El 3 de septiembre de 2025, la Novena Sala Penal Liquidadora de Lima condenó a Alejandro Toledo a 13 años y 4 meses de prisión por el delito de lavado de activos agravado, en el marco del caso Ecoteva; debemos tener en cuenta que esta condena se suma a una anterior, de 20 años y 6 meses de prisión, por otro caso vinculado a sobornos de Odebrecht en la carretera Interoceánica Sur.
El tribunal determinó que Toledo, su círculo familiar y cercano (como Eva Fernenbug, suegra, y Abraham Dan On, exjefe de seguridad) sabían del origen ilícito del dinero transferido desde Suiza y canalizado a través de offshore en Costa Rica (Ecoteva, Milan Ecotech, Ecostate Consulting) para comprar propiedades en Lima y Tumbes.
Se logro determinar y acreditar un complejo entramado financiero diseñado para encubrir el origen ilícito del dinero:
- Creación de empresas offshore en Costa Rica, como Ecoteva Consulting Group S.A., a nombre de Eva Fernenbug, suegra de Toledo.
- Transferencias desde cuentas vinculadas a Josef Maiman (a través de Confiado International Co.), triangulando los recursos desde Odebrecht y Camargo Correa hacia dichas firmas offshore.
- Operaciones de inversión en bienes raíces en Lima (residencia en Las Casuarinas, oficina en Torre Omega, hipotecas en Camacho y Punta Sal), a nombre del entorno de Toledo.
- Documento, informes periciales y bancarios, movimientos de dinero rastreados por la Unidad de Inteligencia Financiera y corroborados mediante cooperación internacional.
Esto reveló una cadena de legitimación ilícita planificada y consciente, pues también se conto con las declaraciones contundentes de:
- Declaraciones de Josef Maiman, colaborador eficaz, que confirmó haber manejado y transferido fondos ilícitos para Toledo.
- Testimonio de Jorge Barata, exdirectivo de Odebrecht, sobre la entrega de sobornos a cambio de favores estatales.
- Informes periciales específicos (2014–2024), movimientos bancarios y documentos oficiales del Estado (resoluciones, sesiones, auditorías) que vinculan formalmente a Toledo con las operaciones.
En suma, existía un caudal probatorio que permitió establecer no solo la ruta del dinero, sino la conciencia del acusado sobre su origen ilícito.
Así también debemos tener en cuenta que respecto al delito de lavado agravado se basa en la ocultación y conversión de recursos provenientes de actos de corrupción, utilizando estructuras offshore para ocultar su origen —en este caso, incluso mediante asociaciones familiares e intermediarios.
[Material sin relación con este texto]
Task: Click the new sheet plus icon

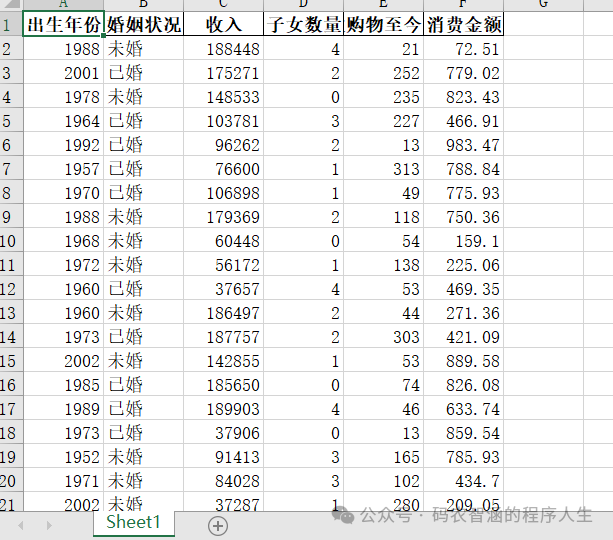Action: tap(218, 525)
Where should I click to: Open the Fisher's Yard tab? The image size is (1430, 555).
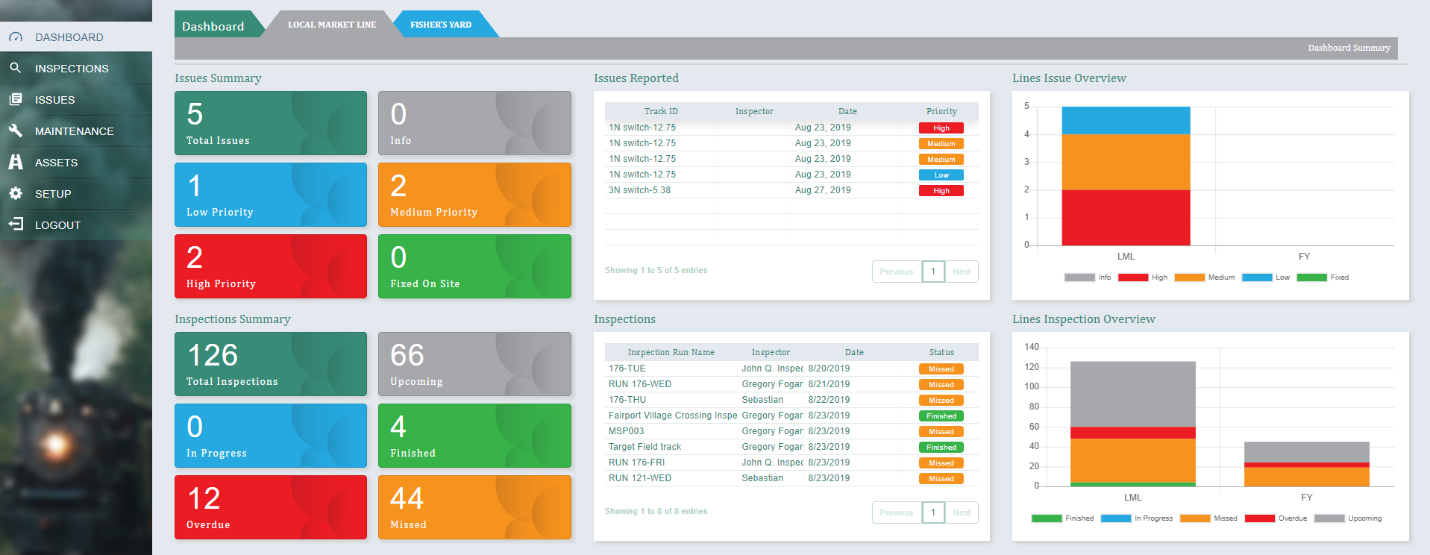(441, 24)
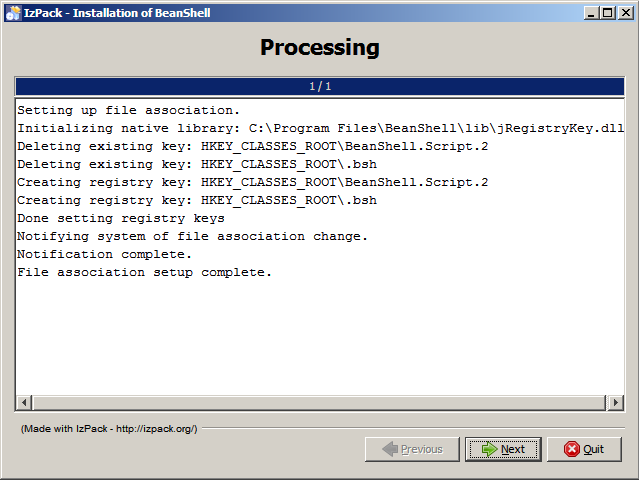Maximize the IzPack installer window
This screenshot has height=480, width=639.
click(607, 13)
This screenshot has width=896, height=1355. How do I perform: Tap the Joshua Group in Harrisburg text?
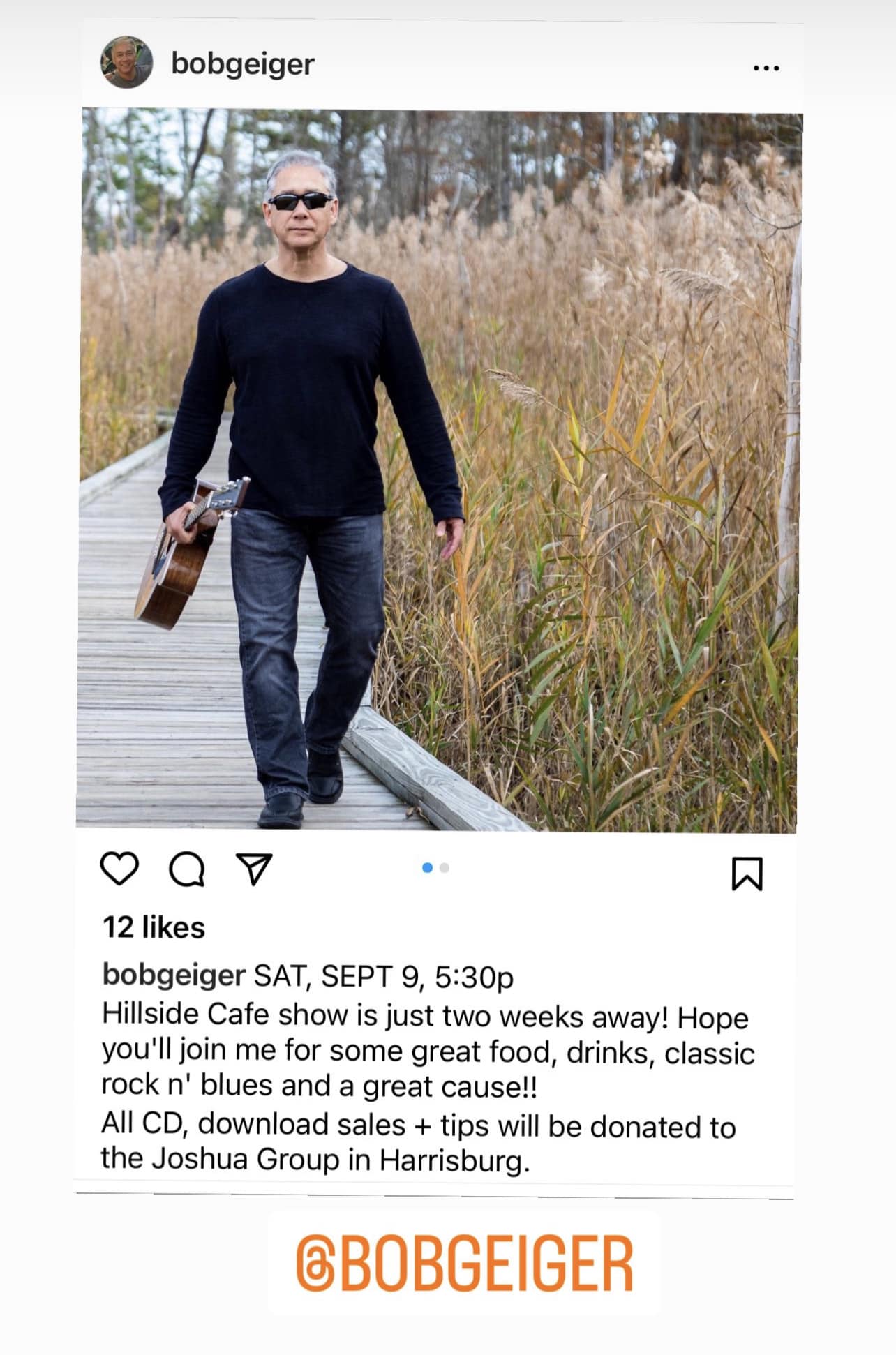[x=315, y=1159]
La negligencia o ignorancia de la legalidad del dinero no exime de responsabilidad, como lo ratificó el tribunal, al considerar la actuación consciente de Toledo y sus cómplices.
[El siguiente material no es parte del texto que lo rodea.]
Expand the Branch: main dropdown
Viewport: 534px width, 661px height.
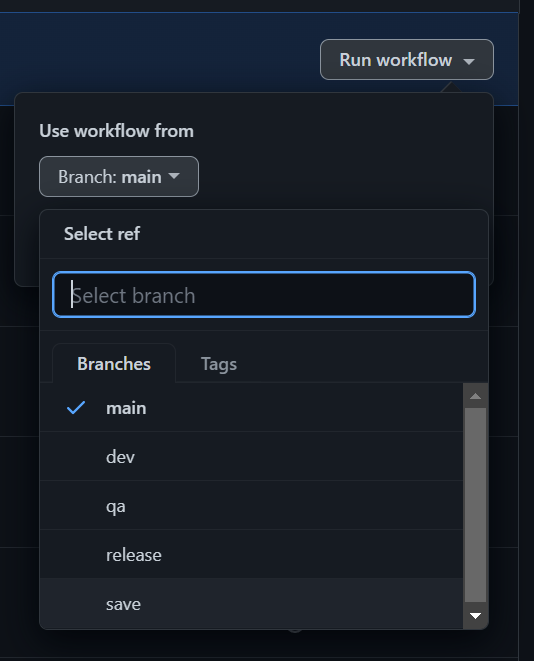[x=119, y=177]
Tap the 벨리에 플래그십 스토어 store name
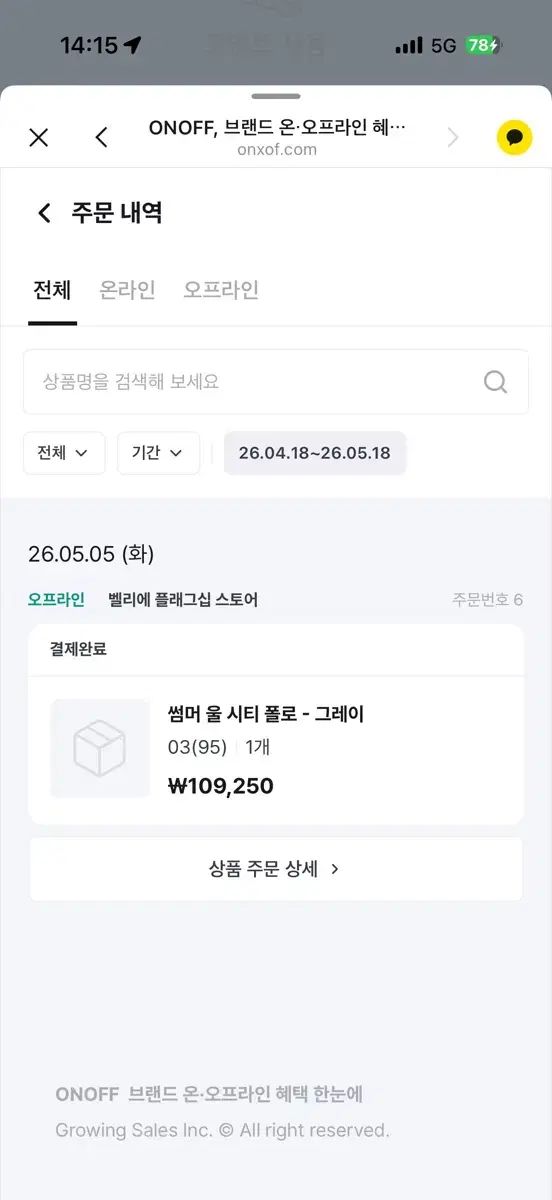552x1200 pixels. [183, 600]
El tribunal determinó que Alejandro Toledo cometió el delito de lavado de activos agravado, definido como un delito independiente que no requiere condena previa por corrupción, aunque en este caso dicha condena ya existía (Caso Interoceánica Sur). Para configurarse este delito, bastaba demostrar una fuente ilícita de los fondos o que el acusado, al menos, la presuma, lo cual es suficiente penalmente.
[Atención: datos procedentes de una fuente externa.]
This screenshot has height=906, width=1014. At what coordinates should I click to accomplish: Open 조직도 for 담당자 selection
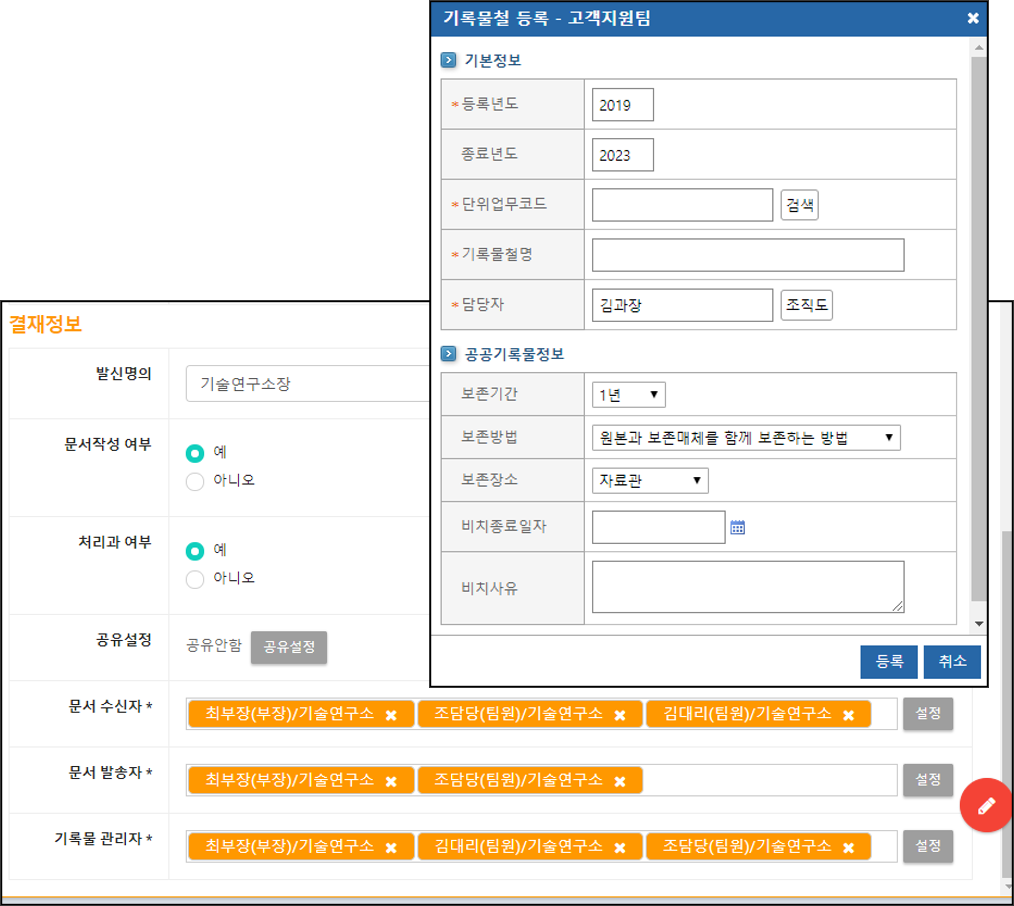pyautogui.click(x=806, y=306)
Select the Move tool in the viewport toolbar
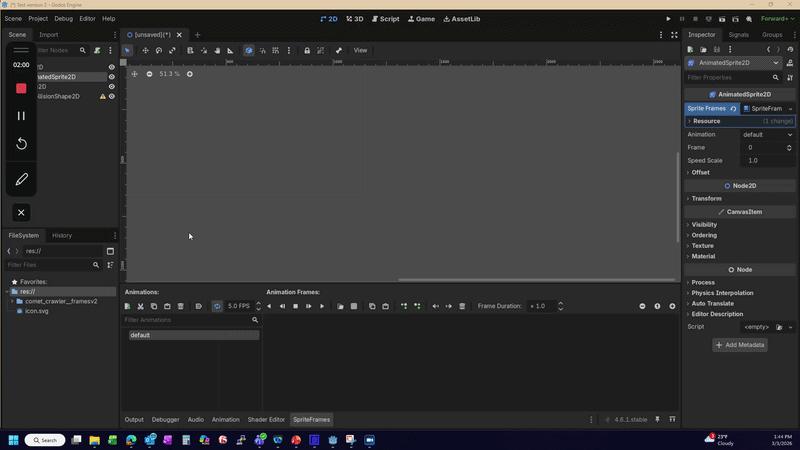The height and width of the screenshot is (450, 800). (145, 50)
La sentencia del caso Ecoteva constituye un fallo jurídicamente sólido, fundado en pruebas contundentes y fundamentación coherente. Advierte que el delito de lavado de activos, cuando está respaldado por una investigación clarificadora y documentos precisos, permite llegar hasta los más altos niveles del poder.
El fallo simboliza que la corrupción no puede ser amparada por entramados financieros opacos ni estructuras familiares, y que el Estado peruano posee capacidad procesal para desarticular y sancionar dichas redes. La pena impuesta es relevante, aunque inferior a lo solicitado, y tiene el valor de cerrar una etapa criminal de una magnitud notable.